03/06/2011 11:07 am ET Updated May 25, 2011

Donald Trump Positive Rating Higher Than That Of Mitt Romney, Tim Pawlenty

WASHINGTON -- The predominant theme of the Republican presidential primary has been, so far, that there is no primary at all. Only a few individuals have formally declared their candidacies. They aren't considered to be serious contenders. This past week, former House Speaker Newt Gingrich unveiled a website announcing an exploratory phase to consider a presidential run. He was widely ridiculed for tepid toe dipping.

So what gives? Depending on whom you ask you get various explanations. On Sunday morning, Fox News correspondent Juan Williams suggested that each prospective candidate was fearful of the type of political machinery that President Obama would assemble for his reelection campaign. The thesis was met with howls, but former Arkansas Governor Mike Huckabee has said much the same, in explaining why he hasn’t announced yet.

The landscape, at least currently, isn’t favorably disposed toward the Republican field and no one seems eager or poised to emerge from the larger pack. Underscoring the latter point, a Democratic source passed over this screen grab from Sunday’s edition of "State of the Union" on CNN, highlighting a little noticed nugget from the latest NBC/Wall Street Journal poll.

Among major Republican figures polled, real estate magnate and reality TV show king Donald Trump had the highest “positive” rating at 26 percent. Former Massachusetts Governor Mitt Romney had a 25 percent positive rating. Former Minnesota Governor Tim Pawlenty had a 10 percent positive rating. House Speaker John Boehner (not a prospective presidential candidate) had a 20 percent positive rating.

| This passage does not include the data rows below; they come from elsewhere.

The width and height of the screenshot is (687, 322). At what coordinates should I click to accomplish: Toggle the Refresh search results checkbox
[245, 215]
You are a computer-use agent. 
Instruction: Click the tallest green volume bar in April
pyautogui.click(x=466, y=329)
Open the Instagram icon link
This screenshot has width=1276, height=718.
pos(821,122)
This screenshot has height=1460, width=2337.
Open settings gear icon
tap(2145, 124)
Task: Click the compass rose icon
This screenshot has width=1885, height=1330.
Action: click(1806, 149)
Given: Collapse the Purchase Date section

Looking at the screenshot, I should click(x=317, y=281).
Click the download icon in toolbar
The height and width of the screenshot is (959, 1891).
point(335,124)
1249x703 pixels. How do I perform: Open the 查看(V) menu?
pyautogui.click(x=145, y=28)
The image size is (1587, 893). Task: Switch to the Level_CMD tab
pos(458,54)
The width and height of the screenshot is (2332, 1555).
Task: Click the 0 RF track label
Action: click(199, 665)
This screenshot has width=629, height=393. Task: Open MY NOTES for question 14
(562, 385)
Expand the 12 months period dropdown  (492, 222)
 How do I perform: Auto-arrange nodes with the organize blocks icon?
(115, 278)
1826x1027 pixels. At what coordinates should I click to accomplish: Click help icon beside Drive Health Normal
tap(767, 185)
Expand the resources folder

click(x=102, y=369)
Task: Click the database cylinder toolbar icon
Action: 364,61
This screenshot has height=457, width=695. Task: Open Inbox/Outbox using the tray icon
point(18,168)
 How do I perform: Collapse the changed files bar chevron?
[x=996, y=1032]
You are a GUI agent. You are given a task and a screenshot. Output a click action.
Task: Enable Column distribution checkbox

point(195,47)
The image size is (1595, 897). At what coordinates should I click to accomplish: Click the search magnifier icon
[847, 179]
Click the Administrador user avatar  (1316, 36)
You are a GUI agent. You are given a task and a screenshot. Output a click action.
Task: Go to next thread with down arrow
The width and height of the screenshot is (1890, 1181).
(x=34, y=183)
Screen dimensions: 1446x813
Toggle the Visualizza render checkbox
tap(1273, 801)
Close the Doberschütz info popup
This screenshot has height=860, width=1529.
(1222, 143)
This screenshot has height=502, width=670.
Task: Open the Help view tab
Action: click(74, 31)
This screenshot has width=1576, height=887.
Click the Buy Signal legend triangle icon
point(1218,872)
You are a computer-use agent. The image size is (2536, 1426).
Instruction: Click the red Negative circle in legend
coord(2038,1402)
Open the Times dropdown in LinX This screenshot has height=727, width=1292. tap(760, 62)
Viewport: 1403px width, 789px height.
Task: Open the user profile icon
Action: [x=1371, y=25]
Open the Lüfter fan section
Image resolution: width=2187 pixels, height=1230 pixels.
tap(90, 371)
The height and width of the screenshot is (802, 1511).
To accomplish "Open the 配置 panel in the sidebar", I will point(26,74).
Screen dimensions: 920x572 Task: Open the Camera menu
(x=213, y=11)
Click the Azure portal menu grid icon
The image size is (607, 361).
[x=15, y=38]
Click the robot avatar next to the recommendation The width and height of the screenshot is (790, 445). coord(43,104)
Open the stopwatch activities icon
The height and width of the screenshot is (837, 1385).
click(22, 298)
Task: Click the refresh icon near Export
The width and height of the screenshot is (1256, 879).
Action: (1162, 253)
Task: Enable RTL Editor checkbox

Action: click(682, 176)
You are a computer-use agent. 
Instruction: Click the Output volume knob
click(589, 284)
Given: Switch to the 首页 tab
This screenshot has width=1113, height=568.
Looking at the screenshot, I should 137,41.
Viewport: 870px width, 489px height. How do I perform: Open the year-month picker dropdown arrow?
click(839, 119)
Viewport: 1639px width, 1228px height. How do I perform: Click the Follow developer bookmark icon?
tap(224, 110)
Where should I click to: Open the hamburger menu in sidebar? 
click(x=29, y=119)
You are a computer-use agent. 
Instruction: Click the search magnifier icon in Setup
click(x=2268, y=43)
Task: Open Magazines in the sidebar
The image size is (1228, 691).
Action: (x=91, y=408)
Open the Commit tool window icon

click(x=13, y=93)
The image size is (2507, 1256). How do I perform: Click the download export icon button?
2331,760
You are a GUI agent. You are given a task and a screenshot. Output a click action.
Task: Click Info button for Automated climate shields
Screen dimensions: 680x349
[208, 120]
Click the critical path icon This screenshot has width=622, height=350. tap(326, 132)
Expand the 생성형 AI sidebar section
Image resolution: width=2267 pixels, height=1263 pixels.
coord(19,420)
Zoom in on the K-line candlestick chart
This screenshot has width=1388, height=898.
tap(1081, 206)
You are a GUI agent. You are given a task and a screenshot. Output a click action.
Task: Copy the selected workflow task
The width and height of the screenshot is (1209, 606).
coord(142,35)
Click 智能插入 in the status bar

To be sure, the field of those polled wasn't limited strictly to Republicans (who will decide their own presidential candidate) and many of the respondents were more familiar with Trump’s name than with, certainly, Pawlenty’s. As such, the former has a much higher negative rating (29 percent) than the latter (nine percent). But that only goes to underscore the limited star power of the current GOP field and how great a deficit the eventual GOP nominee will suffer when going up against Obama.